Furthermore, the next song, “Learning Curve,” reflects on Broderick’s struggles of self-improvement before they switch gears in “Big Times,” a track with ’60s beach-rock likeness about trying to make it in good ole’ Hollywood: “They say nothing’s for free / Yeah they really wanna know / What you’re made of / I call the number to see / I left my name and number / I hope that they call in a short time / A flyer I saw on a street sign / Yeah this could be you in the big time / The big time / Big time.” Yes, Broderick’s repetitive songwriting style is uncomplicated and clear, which is what I absolutely adore—straightforward storytelling of love, ambition and above all, accepting what is. Hell, who doesn’t ever think about making it big? This lyrical directness also creates a lattice with us listeners, almost like a friendship.

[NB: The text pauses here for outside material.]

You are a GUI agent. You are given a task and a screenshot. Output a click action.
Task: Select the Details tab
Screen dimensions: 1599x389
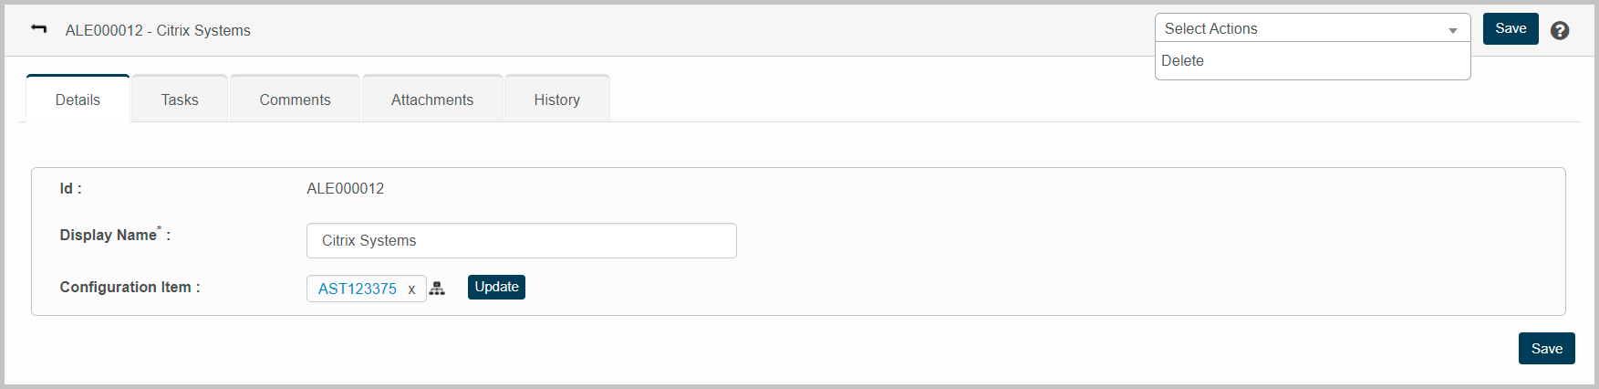point(78,100)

About halfway through the album, the tone turns toward the woeful side of life. “So Blue,” an acoustic, slow-paced piece, gives a subtle glimpse of Broderick’s past selves as they wishfully sing, “I went by / Your old job today / And I felt all the things / I was hoping to feel / So I left shortly after / Of getting there / And I left shortly after / Of getting home / I thought to myself / Don’t I have better things? / Don’t I have better things? / Don’t I have better things? / That don’t make me so blue?” The rawness in this song is simply endearing.
But just when you expect more melancholy, “There’s a Time” chimes in your ears with its cheerful jingle, and evokes, again, Broderick’s own potential as they try to “look inwardly.” Likewise, I feel there’s a hopefulness included, the hopefulness of what one can make of their future all the while living in The Now. Is it possible? I don’t know. However, I truly do appreciate the desire and chance to simultaneously labor on both. Moreover, one of the highlight songs on Leisure World is “Spinning the Yarn,” a singable, six-minute rock anthem that’s distinctly unique from Diners’ discography, musically speaking. “There’s a whole wide world / Just spinning the yarn again.” Enough said.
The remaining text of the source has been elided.